Rechnungen geschrieben.

Gemeinsames Mittagessen beim Chinesen.

Lasse sie mehrere Artikel für UEPO.de editieren/schreiben, die bei mir „auf Halde“ liegen.

Vorstellung von Online-Foren für Übersetzer (U-Forum, Partnertrans, Übersetzer-Lounge auf Xing, ProZ, Zahlungspraxis).

Donnerstag

Lektorat einer Übersetzung ins Spanische. Einweisung in die Nutzung von Papier- und Software-Wörterbüchern, Online-Terminologiequellen und Terminologie-Datenbanken.

Verfassen von Artikeln für UEPO.de.

Gemeinsames Mittagessen beim Chinesen. Frage sie dabei, ob sie sich vorstellen könne, nach dem Praktikum weiter für mich zu arbeiten. – „Ja, gerne!“ – Wir einigen uns auf einen Stundenlohn, der mehr als dem Doppelten dessen entspricht, was sie bisher bei Ferienjobs verdient hat.

Nachmittags Akquisitionsarbeiten (Online-Adressrecherche in einer Messeaussteller-Datenbank, Ermittlung der Ansprechpartner, Ausdrucken und Kuvertieren der Werbebriefe).

Freitag

Abschluss der kleinen Akquisitionsaktion, bei der immerhin auf die Schnelle gut 60 Werbebriefe zustande kamen – weit mehr als ich erwartet hatte.

Erstellen von mehreren Monatssammelrechnungen für Stammkunden.

Die Mittagspause arbeiten wir ausnahmsweise durch und machen dafür früher Schluss, da ich am Nachmittag einen Auswärtstermin habe.

Besucherecke
In der Besucherecke warten Privatkunden, bis die Praktikantin ihre Urkunden eingescannt hat.

Es war keine Minute langweilig, die Arbeit ist uns nicht ausgegangen. Eine Woche ist das absolute Minimum, um die Berufspraxis von Übersetzern darzustellen. Manches kam zu kurz, wie etwa Translation-Memory-Systeme (Trados), die Terminologieverwaltung (Multiterm) oder  das Auftragsverwaltungsprogramm (TOM).

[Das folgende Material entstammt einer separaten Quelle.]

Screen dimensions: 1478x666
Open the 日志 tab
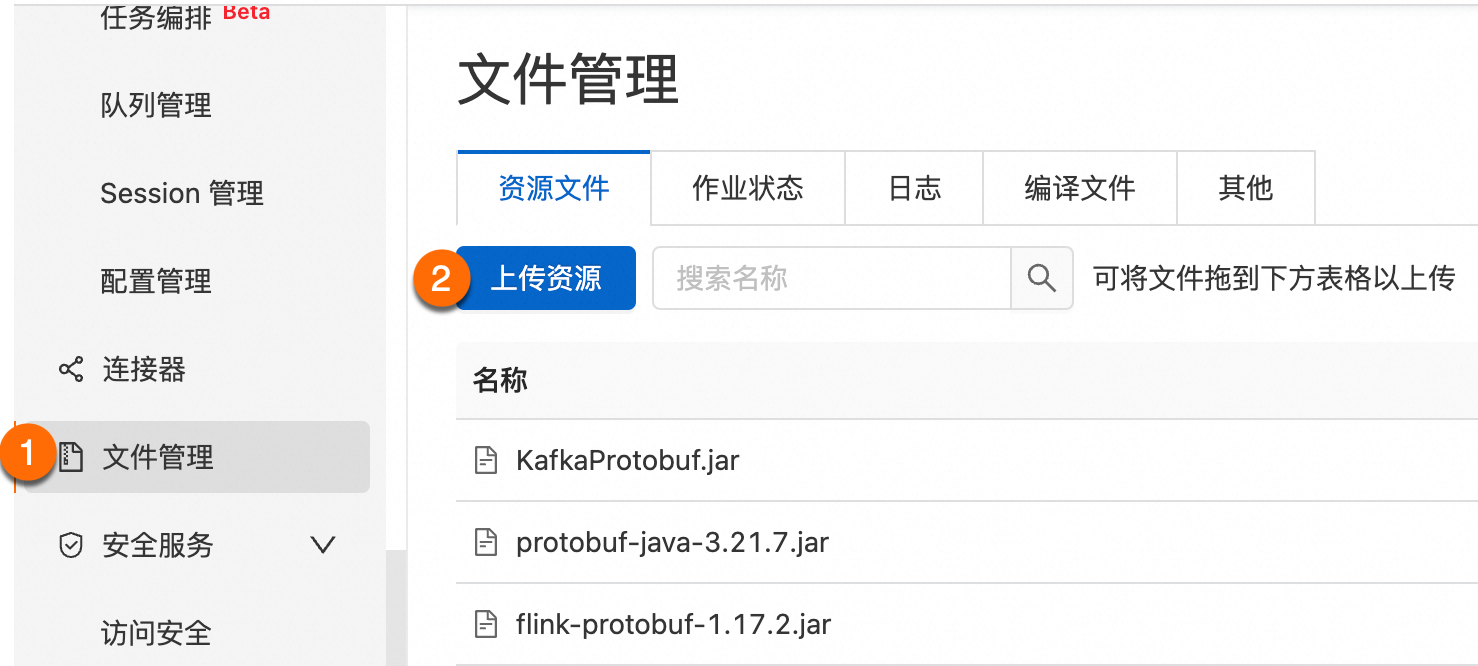coord(914,188)
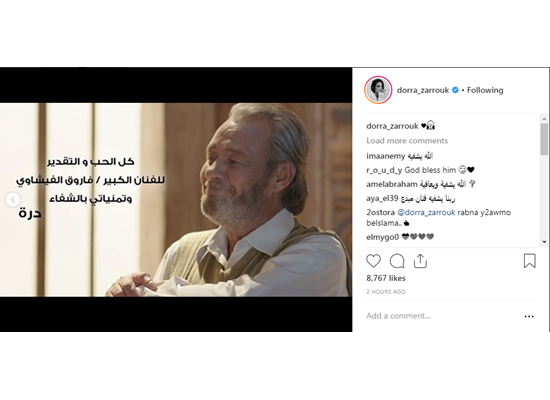Click the post image of the man
Screen dimensions: 550x400
[176, 200]
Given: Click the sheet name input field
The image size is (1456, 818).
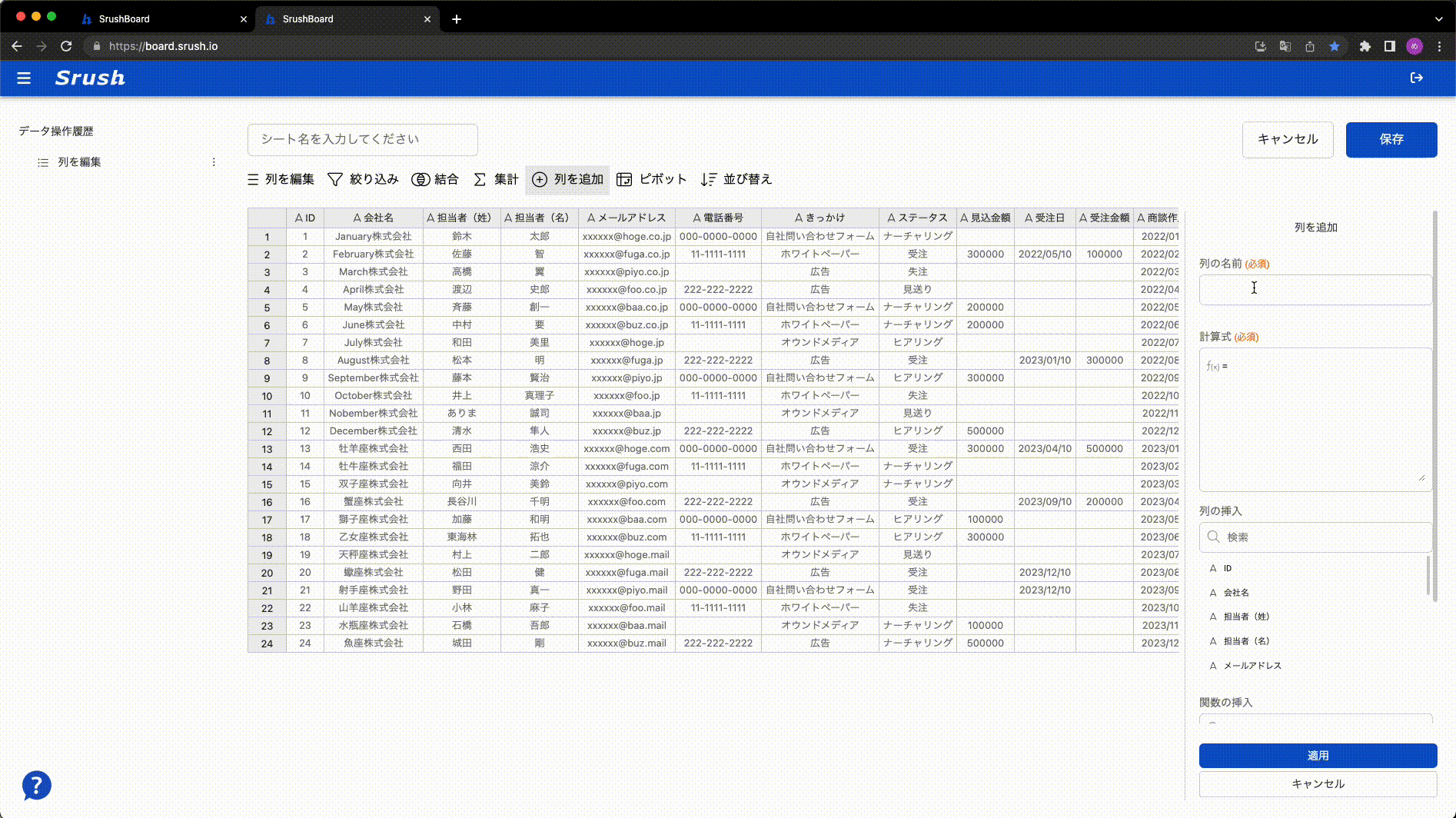Looking at the screenshot, I should coord(362,139).
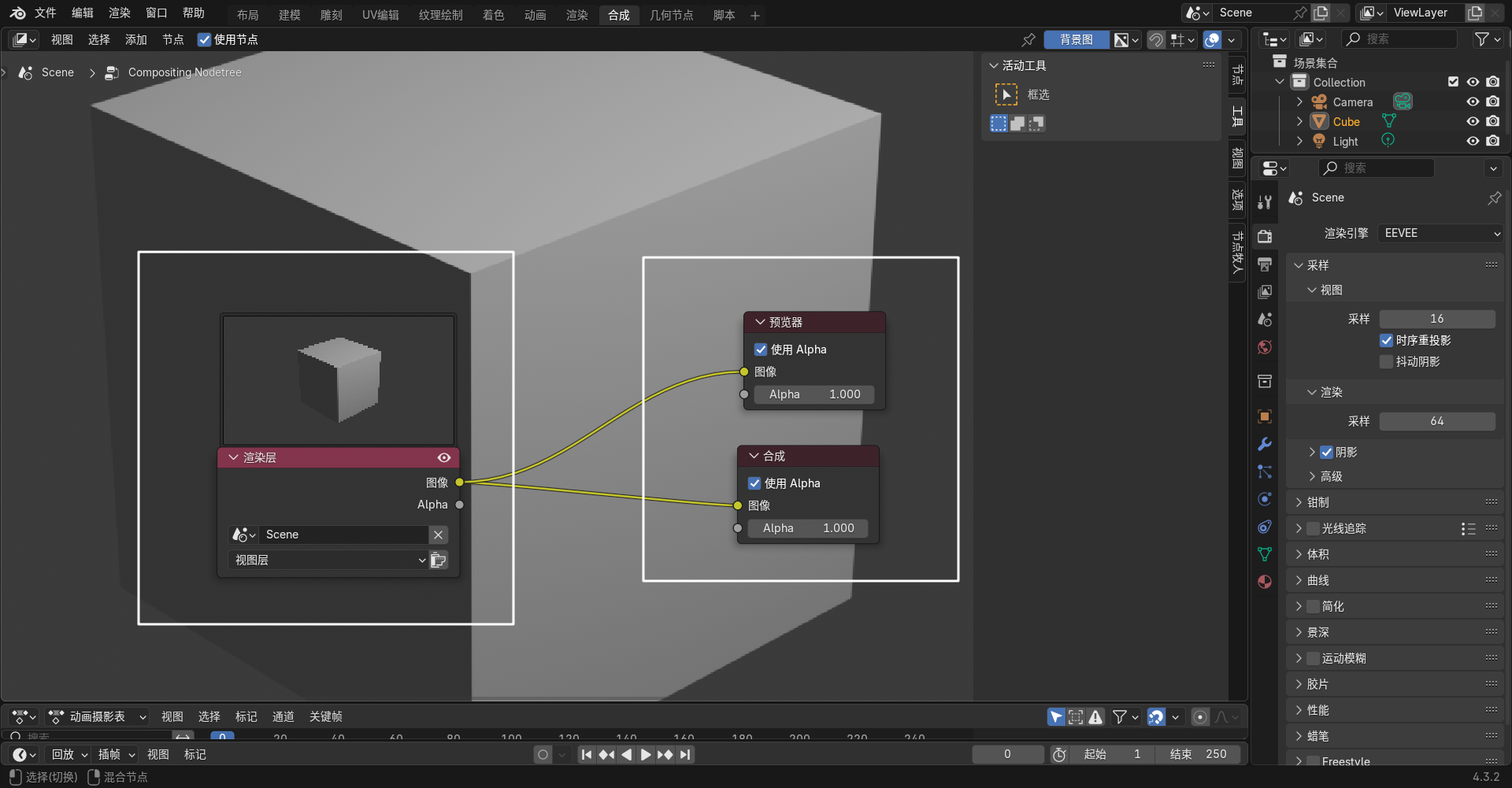This screenshot has width=1512, height=788.
Task: Open the World properties tab (globe icon)
Action: pyautogui.click(x=1265, y=347)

Zwar waren die Tage für mich etwas stressiger als sonst, aber das Experiment hat sich für beide Seiten gelohnt. Für mich war vor allem Folgendes von Vorteil:

  • Ich habe gerade zur rechten Zeit eine neue Aushilfe fürs Büro gewonnen, die nach dem einwöchigen Praktikum schon gut eingearbeitet ist. (Eine frühere Praktikantin, die sich in der Ausbildung zur kaufmännischen Assistentin Fremdsprachen befindet, hatte ich nach einem Praktikum ein Jahr lang auf 400-Euro-Basis weiterbeschäftigt. Diese hat jedoch nun schon zwei Monate vor ihrem Abschluss eine feste Arbeitsstelle in der Tasche, kann also nicht mehr für mich tätig sein.)
  • Ich habe in der Woche ein höheres Arbeitspensum bewältigt als wenn ich allein im Büro gesessen hätte. Das liegt aber wahrscheinlich daran, dass ich kaum noch selbst übersetze, sondern mit dem Projektmanagement mehr als genug zu tun habe und in diesem Bereich Hilfe gebrauchen kann. Bei Einzelübersetzern, die ausschließlich übersetzen und vielleicht noch Sprachunterricht erteilen, könnte es schwierig sein, das eigene Pensum mit dem Betreuungsaufwand in Einklang zu bringen.

Fazit: Bei Schülern sollte man vorab die Motivation der Bewerber prüfen

So, wie es aussieht, hatte ich mit dieser Praktikantin außerordentliches Glück. Falls wieder einmal ein Schüler sein Betriebspraktikum in unserem Büro absolvieren wollte, würde ich zunächst dessen Motivation prüfen. Bei ernsthaftem Interesse an der Übersetzerei würde ich jederzeit wieder ein Schülerpraktikum durchführen.

Es könnte aber auch sein, dass man anhand der Bewerbung oder im Vorgespräch feststellt, dass der Praktikant weder einen Bezug zu Fremdsprachen noch zum Übersetzen hat und womöglich nicht einmal am Ausformulieren von Texten im Deutschen interessiert ist, sondern nur irgendein von der Schule vorgeschriebenes Pflichtpraktikum absitzen will. In einem solchen Fall sollte man von einem Kurzpraktikum Abstand nehmen, denn ein desinteressierter Praktikant wäre eine Woche lang nur ein Störfaktor und Klotz am Bein.